By Josh Schneider and Peter Chan
This is the fifth post in our Spring 2016 series on processing digital materials.
Why do we process archival materials? Do our processing goals differ based on whether the materials are paper or digital? Processing objectives may depend in part upon institutional priorities, policies, and donor agreements, or collection-specific issues. Yet, irrespective of the format of the materials, we recognize two primary goals to arranging and describing materials: screening for confidential, restricted, or legally-protected information that would impede repositories from providing ready access to the materials; and preparing the files for use by researchers, including by efficiently optimizing discovery and access to the material’s intellectual content.
More and more of the work required to achieve these two goals for electronic records can be performed with the aid of computer assisted technology, automating many archival processes. To help screen for confidential information, for instance, several software platforms utilize regular expression search (BitCurator, AccessData Forensic ToolKit, ePADD). Lexicon search (ePADD) can also help identify confidential information by checking a collection against a categorized list of user-supplied keywords. Additional technologies that may harness machine learning and natural language processing (NLP), and that are being adopted by the profession to assist with arrangement and description, include: topic modeling (ArchExtract); latent semantic analysis (GAMECIP); predictive coding (University of Illinois); and named entity recognition (Linked Jazz, ArchExtract, ePADD). For media, automated transcription and timecoding services (Pop Up Archive) already offer richer access. Likewise, computer vision, including pattern recognition and face recognition, has the potential to help automate image and video description (Stanford Vision Lab, IBM Watson Visual Recognition). Other projects (Overview) outside of the archival community are also exploring similar technologies to make sense of large corpuses of text.
From an archivist’s perspective, one of the most game-changing technologies to support automated processing may be named entity recognition (NER). NER works by identifying and extracting named entities across a corpus, and is in widespread commercial use, especially in the fields of search, advertising, marketing, and litigation discovery. A range of proprietary tools, such as Open Calais, Semantria, and AlchemyAPI, offer entity extraction as a commercial service, especially geared toward facilitating access to breaking news across these industries. ePADD, an open source tool being developed to promote the appraisal, processing, discovery, and delivery of email archives, relies upon a custom NER to reveal the intellectual content of historical email archives.
Currently, however, there are no open source NER tools broadly tuned towards the diverse variety of other textual content collected and shared by cultural heritage institutions. Most open source NER tools, such as StanfordNER and Apache OpenNLP, focus on extracting named persons, organizations, and locations. While ePADD also initially focused on just these three categories, an upcoming release will improve browsing accuracy by including more fine-grained categories of organization and location entities bootstrapped from Wikipedia, such as libraries, museums, and universities. This enhanced NER, trained to also identify probable matches, also recognizes other entity types such as diseases, which can assist with screening for protected health information, and events.

__Collected material__
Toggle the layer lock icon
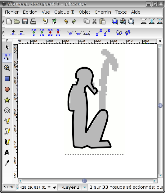Screen dimensions: 165x193 click(54, 187)
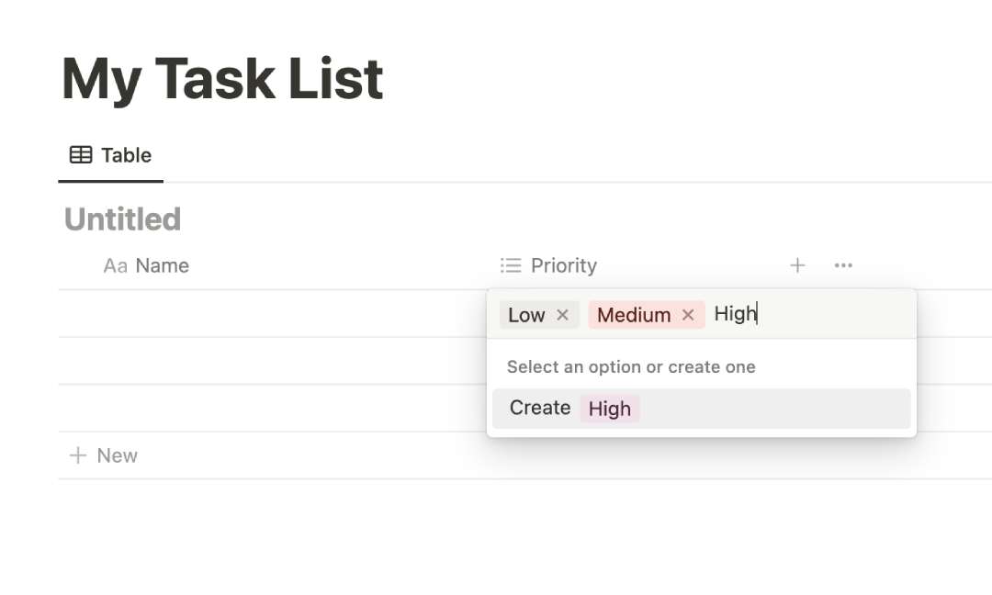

__The task__
What does the post on processing digital materials say, word for word, from "Why do we process" up to and including "material’s intellectual content."?

__Result__
Why do we process archival materials? Do our processing goals differ based on whether the materials are paper or digital? Processing objectives may depend in part upon institutional priorities, policies, and donor agreements, or collection-specific issues. Yet, irrespective of the format of the materials, we recognize two primary goals to arranging and describing materials: screening for confidential, restricted, or legally-protected information that would impede repositories from providing ready access to the materials; and preparing the files for use by researchers, including by efficiently optimizing discovery and access to the material’s intellectual content.